«Au petit matin du mercredi 2 juin, le chef du Front Polisario, Brahim Ghali, a reçu la visite du Président algérien, Abdelmadjid Tebboune, accompagné du général Saïd Chengriha, chef d’état-major de l’armée algérienne», cette information était assortie de la vidéo de l’événement. Un Président sans passé glorieux qui rend visite à un Président fugitif. Tebboune, poussé par Monsieur le Général, qui dicte et surveille la récitation du texte appris par cœur quelques heures avant d’accéder à la chambre où gisait, presque, le dénommé on ne sait plus qui, tellement il a emprunté d’identités, prend soudain de l’importance. Il a enfin quelqu’un devant qui il allait montrer sa stature.
Le Président du général tient à préciser que c’est l’avis aussi de Monsieur le Général, tel général qu’on ne voit pas, il était masqué, qu’on n’entend pas, car il n’a pipé mot.
«Tu es dans ton pays», dit le président au président. Effectivement, le président technocrate n’a pas compris le fond de cette phrase, Mohamed Ben Batouche et non plus Brahim Ghali, qui est somme toute, un pseudonyme de militant, est un algérien et non pas marocain encore moins un sahraoui.
Celui qu’on croyait sahraoui du Maroc, de la région des Rehamna, s’est révélé tout simplement une taupe algérienne glissée soigneusement dans l’organisation du Polisario pour fliquer ses supposés camarades.
Bien sûr qu’il est chez lui, dans son pays même, car, passeport à l’appui, il s’appelle bien, Ben Batouche de nationalité algérienne. J’ai bien sûr un différend politique profond avec le dénommé Brahim Ghali, mais j’ai mal accepté qu’un sahraoui, qui, quoi qu’en dise, doit représenter une frange de nos compatriotes de Tindouf, soit humilié et rabaissé de la sorte. Comment se fait-il qu’un président sans gloire, en mal de légitimité, il fut élu par 58% des voix des 40% de participation, sans compter les bulletins nuls, selon l’annonce officielle, vienne coiffer un militant sahraoui ? Brahim Ghali, enveloppé dans sa nouvelle identité algérienne de Mohamed Ben Batouche, dit à qui voudrait le savoir qu’il est devenu tout comme Abdelmadjid Tebboune un Président fantoche entre les mains de la gente militaire algérienne. Pourquoi donc l’on a insisté à montrer le chef du Polisario diminué et ridiculisé à ce point ? L’image, dégradante, que nous a donnée la télévision algérienne de Brahim Ghali, intubé, dans une posture de malade, voulait-elle dire que le chef du Polisario est désormais Ben Batouche algérien et non plus le Président des groupements sahraouis de Tindouf ? Sinon que signifie la phrase «Tu es dans ton pays» et après avoir regardé le Général comme pour demander l’autorisation, Tebboune ajoute, dans un dialecte algérien populaire et non pas diplomatique : «En vérité, tu m’as plu quand tu t’es rendu à la justice espagnole». Est-ce ainsi, dans les normes diplomatiques, qu’un président de la république s’adresse à un autre président censé être son égal ?
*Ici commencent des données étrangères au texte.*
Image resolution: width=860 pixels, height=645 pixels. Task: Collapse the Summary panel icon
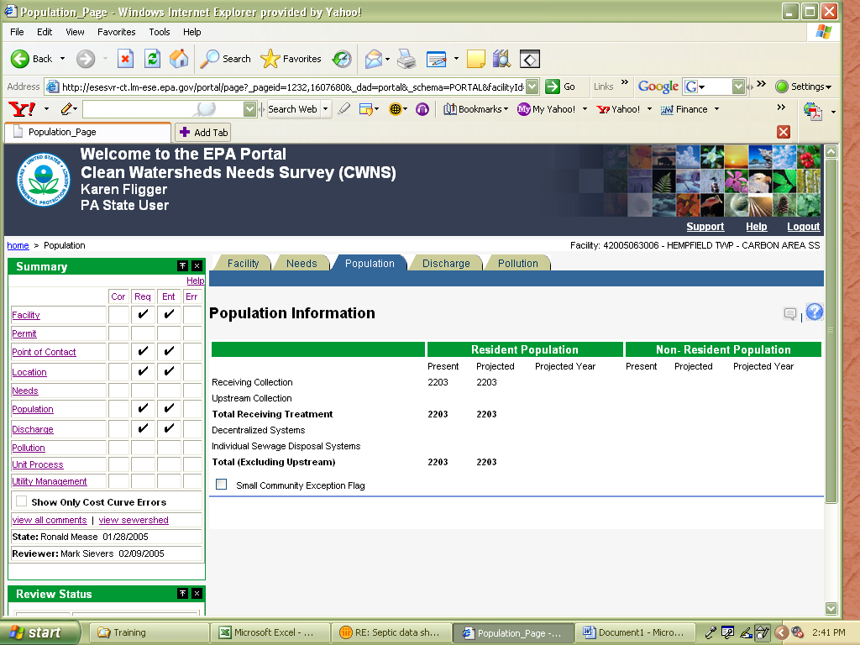click(x=182, y=266)
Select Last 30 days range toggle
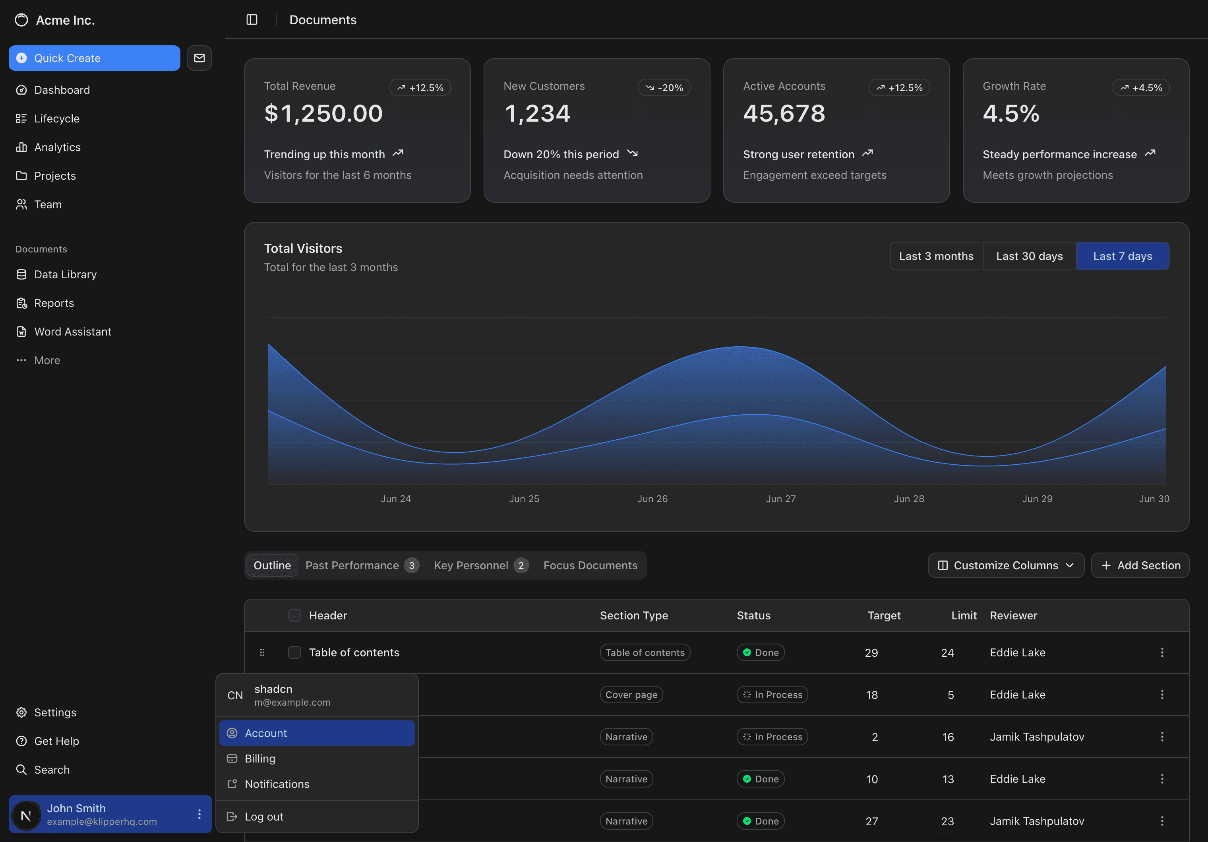1208x842 pixels. pos(1029,256)
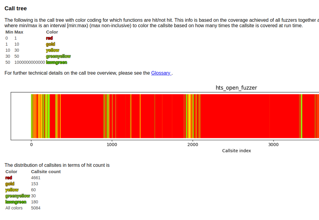The image size is (319, 220).
Task: Select the red callsite count value 4661
Action: click(36, 178)
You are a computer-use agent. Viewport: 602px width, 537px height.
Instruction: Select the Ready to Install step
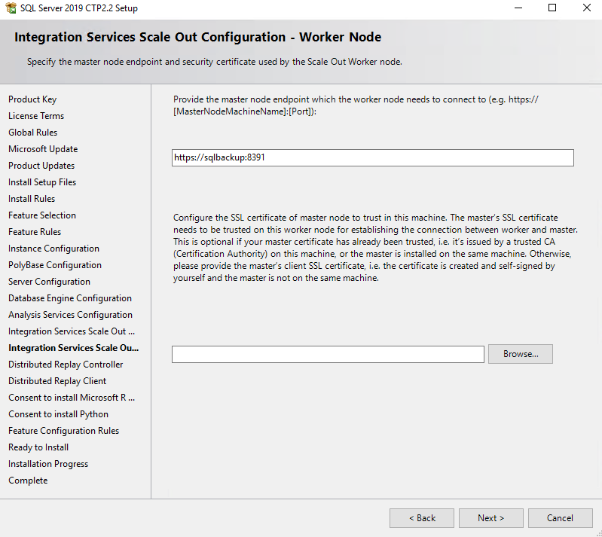coord(38,447)
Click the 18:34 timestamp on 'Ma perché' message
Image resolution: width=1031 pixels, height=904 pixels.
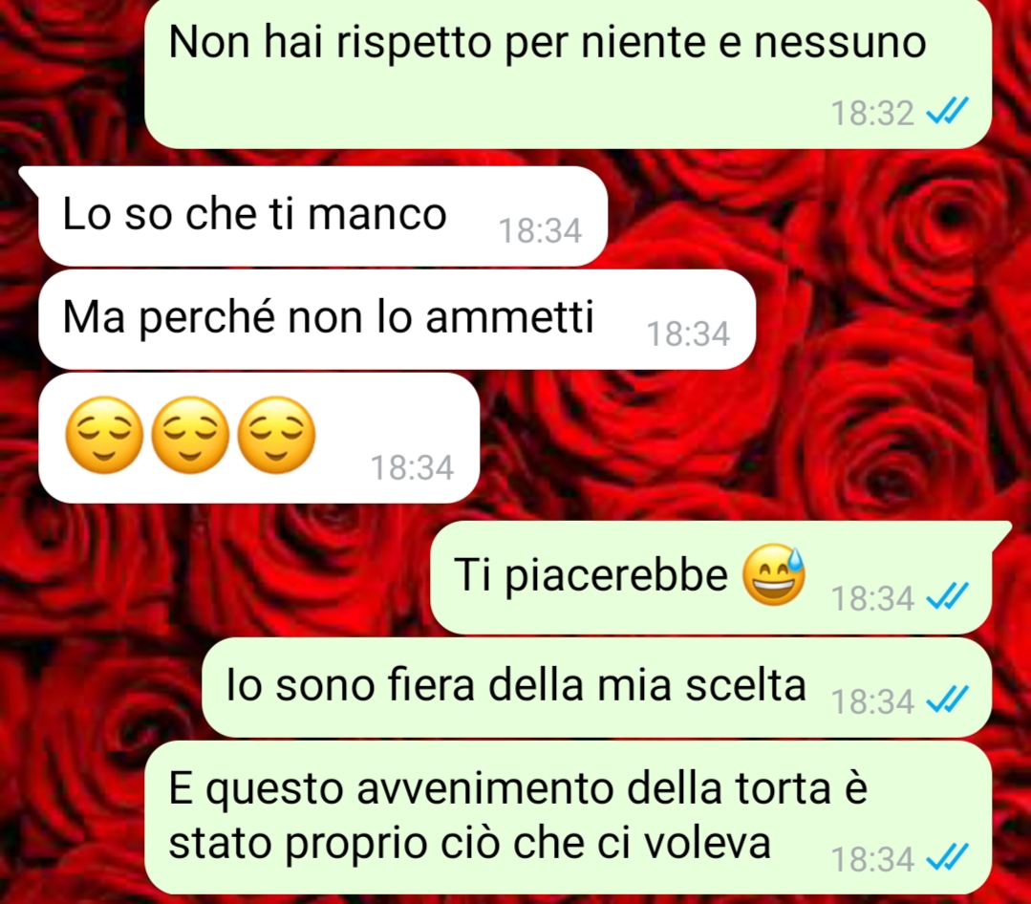coord(688,334)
Deux présidents sans identités présidentielles, obligés de jouer des rôles avec un maximum de zèle devant un général droit comme une planche et gardant le silence absolu et donc le secret de la mise en scène et de ses concepteurs.
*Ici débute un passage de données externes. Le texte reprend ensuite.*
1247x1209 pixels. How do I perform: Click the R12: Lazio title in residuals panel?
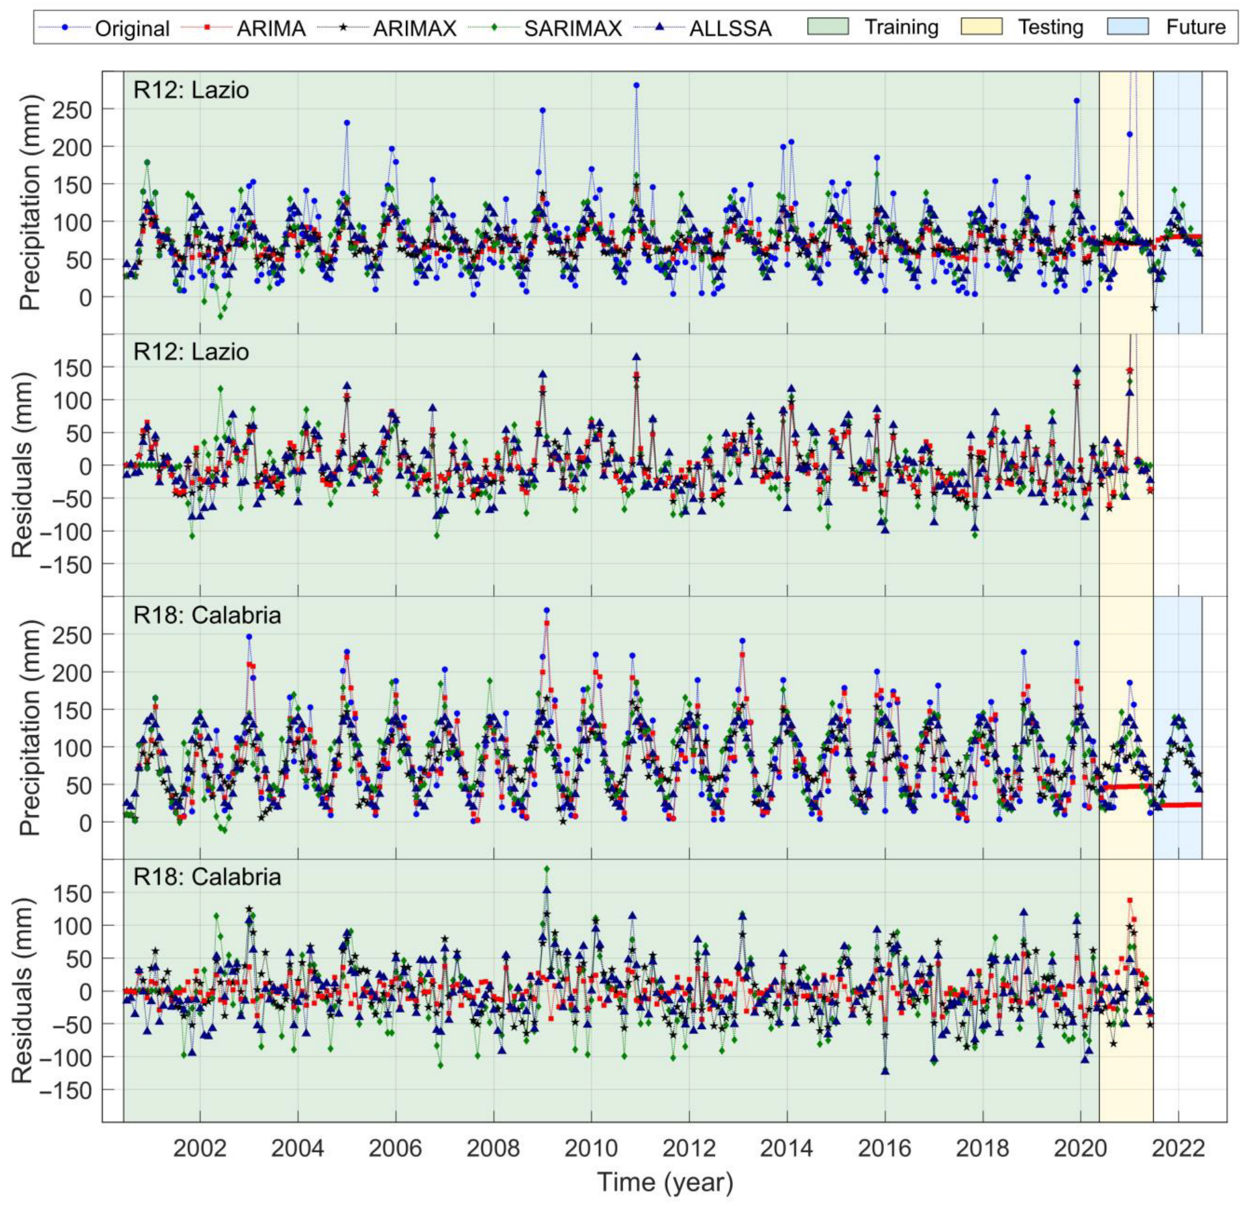[x=191, y=352]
Qui cherche-t-on à humilier ? Tout en sachant que Ghali, était recherché par la justice espagnole, on l’a quand même jeté dans la gueule du loup en l’envoyant se soigner dans le pays ibérique. Mais une fois que le Maroc a dévoilé le secret, la phrase de Tebboune où il fait l’éloge de la bravoure de son homologue sahraoui, n’a pas traversé l’esprit des chefs de l’armée algérienne. Plus d’un mois alors que le malade se soignait et au lieu d’annoncer que Ghali n’avait pas peur d’affronter la justice, on a préféré le silence implacable celui de Monsieur le Général Chengriha. Pire, juste après avoir comparu devant les juges espagnoles on organise sa fuite d’une manière rocambolesque. Pour qu’au final viendra le Président Tebboune lui tapoter sur l’épaule et le féliciter pour son courage.
Ghali est en fait un pion, mais cette humiliation est à l’adresse des Sahraouis de Tindouf.